───── Data to use

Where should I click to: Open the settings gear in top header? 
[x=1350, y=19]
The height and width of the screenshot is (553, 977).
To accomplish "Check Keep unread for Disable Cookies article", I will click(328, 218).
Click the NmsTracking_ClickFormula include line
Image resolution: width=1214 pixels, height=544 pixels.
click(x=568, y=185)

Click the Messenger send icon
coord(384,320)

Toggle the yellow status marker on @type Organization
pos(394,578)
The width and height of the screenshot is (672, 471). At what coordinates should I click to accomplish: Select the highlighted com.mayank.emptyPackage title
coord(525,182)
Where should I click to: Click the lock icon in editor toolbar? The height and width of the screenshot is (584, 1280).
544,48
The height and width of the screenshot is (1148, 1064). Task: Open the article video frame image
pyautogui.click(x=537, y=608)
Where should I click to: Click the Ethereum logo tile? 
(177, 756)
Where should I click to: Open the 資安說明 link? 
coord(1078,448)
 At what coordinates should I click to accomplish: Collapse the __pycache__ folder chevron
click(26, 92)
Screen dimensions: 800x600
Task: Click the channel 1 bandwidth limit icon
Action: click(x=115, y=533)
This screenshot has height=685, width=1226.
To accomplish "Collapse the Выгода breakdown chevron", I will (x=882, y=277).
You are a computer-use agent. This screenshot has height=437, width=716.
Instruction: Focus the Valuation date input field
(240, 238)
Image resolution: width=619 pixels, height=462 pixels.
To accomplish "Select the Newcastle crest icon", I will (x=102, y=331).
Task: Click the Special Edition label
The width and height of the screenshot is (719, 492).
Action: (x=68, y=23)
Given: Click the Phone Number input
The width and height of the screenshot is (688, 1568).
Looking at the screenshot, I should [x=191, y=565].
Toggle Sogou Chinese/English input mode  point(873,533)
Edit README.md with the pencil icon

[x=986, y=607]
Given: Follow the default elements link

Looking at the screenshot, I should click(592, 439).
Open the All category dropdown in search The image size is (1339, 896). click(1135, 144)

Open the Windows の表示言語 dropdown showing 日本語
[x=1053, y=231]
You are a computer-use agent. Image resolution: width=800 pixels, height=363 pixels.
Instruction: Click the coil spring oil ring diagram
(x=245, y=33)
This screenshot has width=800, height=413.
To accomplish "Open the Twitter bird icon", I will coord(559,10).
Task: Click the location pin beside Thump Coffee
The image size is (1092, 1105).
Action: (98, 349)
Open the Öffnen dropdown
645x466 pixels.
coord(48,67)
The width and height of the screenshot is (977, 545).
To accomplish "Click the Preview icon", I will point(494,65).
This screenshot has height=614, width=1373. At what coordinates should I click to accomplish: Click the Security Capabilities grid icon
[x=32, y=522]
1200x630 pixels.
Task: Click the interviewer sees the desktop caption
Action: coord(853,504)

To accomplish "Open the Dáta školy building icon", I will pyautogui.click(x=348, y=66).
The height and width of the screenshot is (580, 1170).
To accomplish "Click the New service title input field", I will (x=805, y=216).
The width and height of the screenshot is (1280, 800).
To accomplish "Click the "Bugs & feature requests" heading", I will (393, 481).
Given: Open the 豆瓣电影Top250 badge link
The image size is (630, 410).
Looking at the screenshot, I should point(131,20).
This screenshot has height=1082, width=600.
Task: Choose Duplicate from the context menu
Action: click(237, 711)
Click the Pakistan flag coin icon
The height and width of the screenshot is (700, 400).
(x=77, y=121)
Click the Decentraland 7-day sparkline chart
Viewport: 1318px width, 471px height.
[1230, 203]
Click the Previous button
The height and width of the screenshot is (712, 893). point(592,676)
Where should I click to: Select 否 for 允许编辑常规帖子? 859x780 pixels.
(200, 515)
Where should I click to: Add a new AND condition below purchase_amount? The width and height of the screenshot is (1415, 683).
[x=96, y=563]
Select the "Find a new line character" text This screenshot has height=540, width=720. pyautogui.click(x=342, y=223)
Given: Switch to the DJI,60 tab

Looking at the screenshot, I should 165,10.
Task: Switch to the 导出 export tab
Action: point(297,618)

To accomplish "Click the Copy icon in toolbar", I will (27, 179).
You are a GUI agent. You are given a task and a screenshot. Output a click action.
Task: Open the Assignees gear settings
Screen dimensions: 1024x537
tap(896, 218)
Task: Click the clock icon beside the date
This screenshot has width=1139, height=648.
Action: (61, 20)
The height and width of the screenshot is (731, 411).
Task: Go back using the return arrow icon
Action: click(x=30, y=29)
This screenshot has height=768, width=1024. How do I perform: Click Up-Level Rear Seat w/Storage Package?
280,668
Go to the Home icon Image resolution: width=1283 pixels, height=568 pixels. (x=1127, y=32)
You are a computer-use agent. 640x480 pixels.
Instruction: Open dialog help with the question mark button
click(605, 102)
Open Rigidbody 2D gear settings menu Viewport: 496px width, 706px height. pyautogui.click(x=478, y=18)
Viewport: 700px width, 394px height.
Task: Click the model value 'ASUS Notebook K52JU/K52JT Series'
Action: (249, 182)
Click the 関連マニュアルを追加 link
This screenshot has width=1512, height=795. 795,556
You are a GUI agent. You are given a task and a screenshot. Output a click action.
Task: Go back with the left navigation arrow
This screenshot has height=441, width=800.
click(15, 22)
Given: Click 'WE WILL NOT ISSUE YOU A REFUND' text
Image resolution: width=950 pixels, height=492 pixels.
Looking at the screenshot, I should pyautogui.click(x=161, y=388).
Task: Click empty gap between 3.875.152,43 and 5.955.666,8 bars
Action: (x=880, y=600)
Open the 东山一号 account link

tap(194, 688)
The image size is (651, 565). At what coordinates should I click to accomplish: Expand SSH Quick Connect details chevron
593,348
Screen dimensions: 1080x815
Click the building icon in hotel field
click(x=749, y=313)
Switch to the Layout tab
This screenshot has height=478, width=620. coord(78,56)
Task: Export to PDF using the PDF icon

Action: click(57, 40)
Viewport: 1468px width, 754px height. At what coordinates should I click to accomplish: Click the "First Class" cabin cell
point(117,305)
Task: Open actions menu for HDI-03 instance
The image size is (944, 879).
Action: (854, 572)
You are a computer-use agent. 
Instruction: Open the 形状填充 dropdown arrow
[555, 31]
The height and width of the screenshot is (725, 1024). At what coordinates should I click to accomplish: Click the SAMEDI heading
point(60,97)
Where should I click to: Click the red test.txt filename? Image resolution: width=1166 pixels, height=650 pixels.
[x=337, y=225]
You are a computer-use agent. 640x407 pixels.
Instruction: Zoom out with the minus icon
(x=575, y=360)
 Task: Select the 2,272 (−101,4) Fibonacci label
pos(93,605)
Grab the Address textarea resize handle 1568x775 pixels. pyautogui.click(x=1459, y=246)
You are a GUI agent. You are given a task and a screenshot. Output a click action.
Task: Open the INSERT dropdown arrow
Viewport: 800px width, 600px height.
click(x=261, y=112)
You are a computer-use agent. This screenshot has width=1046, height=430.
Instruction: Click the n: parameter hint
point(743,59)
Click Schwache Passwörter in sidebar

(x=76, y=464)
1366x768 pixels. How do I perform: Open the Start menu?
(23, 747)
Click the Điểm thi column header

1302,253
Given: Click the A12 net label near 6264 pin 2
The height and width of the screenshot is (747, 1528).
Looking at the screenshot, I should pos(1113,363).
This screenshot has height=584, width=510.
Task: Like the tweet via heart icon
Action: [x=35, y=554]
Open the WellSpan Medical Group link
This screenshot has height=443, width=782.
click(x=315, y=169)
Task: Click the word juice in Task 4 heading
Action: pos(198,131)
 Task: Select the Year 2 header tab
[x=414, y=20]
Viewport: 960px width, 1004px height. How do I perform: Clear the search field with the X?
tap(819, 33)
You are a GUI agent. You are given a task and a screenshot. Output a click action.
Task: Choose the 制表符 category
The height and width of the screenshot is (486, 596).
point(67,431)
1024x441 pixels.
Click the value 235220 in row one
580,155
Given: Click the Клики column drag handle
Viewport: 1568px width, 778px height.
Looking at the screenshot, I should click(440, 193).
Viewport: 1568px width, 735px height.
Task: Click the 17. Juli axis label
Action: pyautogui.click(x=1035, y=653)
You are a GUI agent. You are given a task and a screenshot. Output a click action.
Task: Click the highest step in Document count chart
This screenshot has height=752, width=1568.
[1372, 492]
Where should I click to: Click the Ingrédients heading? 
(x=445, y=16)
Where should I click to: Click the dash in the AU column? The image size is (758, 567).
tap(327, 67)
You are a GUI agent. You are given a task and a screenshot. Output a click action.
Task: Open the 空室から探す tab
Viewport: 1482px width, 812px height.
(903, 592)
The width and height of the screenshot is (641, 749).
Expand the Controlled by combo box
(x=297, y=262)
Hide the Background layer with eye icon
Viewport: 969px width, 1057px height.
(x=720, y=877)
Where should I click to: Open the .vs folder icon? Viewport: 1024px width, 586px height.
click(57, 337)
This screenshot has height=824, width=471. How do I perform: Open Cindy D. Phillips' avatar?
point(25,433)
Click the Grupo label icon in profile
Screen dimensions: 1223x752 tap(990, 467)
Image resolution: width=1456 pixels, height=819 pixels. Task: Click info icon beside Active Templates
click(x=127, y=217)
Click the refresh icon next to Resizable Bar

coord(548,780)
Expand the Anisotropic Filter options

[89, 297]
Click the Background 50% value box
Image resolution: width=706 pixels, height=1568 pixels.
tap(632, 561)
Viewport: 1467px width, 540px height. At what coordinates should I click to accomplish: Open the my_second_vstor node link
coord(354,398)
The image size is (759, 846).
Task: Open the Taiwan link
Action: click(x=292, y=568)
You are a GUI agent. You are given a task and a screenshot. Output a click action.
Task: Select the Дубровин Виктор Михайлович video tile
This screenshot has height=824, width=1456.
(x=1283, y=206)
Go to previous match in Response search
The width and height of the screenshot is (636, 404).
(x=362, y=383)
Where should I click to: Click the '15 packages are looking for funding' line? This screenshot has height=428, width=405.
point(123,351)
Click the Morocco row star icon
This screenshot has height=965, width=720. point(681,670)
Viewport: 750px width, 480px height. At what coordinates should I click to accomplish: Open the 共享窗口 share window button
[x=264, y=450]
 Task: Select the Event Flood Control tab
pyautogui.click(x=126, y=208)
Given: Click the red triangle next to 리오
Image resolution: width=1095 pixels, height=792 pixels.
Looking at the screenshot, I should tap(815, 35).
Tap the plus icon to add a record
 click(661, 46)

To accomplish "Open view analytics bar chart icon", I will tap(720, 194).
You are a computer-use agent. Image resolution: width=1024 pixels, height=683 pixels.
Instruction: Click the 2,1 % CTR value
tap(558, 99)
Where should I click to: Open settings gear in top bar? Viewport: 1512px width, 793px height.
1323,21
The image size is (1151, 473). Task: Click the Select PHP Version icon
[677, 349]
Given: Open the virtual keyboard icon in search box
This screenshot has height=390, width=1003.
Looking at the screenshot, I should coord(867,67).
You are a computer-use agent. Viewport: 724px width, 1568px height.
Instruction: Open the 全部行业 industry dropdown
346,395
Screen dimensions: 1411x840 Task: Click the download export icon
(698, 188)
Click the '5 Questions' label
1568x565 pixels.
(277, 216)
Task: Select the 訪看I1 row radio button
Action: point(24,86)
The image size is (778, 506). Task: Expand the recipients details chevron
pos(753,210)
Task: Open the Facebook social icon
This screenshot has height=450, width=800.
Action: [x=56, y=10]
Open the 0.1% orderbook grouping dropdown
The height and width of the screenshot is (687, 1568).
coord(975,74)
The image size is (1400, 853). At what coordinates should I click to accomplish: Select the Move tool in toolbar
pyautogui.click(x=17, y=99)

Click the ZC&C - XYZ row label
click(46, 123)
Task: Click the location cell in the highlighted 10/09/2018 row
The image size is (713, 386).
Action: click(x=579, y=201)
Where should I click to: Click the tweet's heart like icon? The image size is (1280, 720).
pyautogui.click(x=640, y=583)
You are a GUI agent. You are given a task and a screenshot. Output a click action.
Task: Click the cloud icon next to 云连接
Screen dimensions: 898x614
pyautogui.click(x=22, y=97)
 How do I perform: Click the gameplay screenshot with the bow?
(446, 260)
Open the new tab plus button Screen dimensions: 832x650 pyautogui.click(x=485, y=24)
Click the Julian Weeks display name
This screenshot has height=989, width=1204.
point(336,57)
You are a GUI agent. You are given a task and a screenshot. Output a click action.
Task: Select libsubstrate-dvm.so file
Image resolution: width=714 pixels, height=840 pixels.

──────────

Activity ->
Precisely the lines between those holding "Where should I click to: Add" and "width=720. pyautogui.click(x=342, y=223)", inclusive, are to be reproduced from the listing above, with nothing added.

Answer to the problem ->
Where should I click to: Add a new AND condition below purchase_amount? The width and height of the screenshot is (1415, 683).
[x=96, y=563]
Select the "Find a new line character" text This screenshot has height=540, width=720. pyautogui.click(x=342, y=223)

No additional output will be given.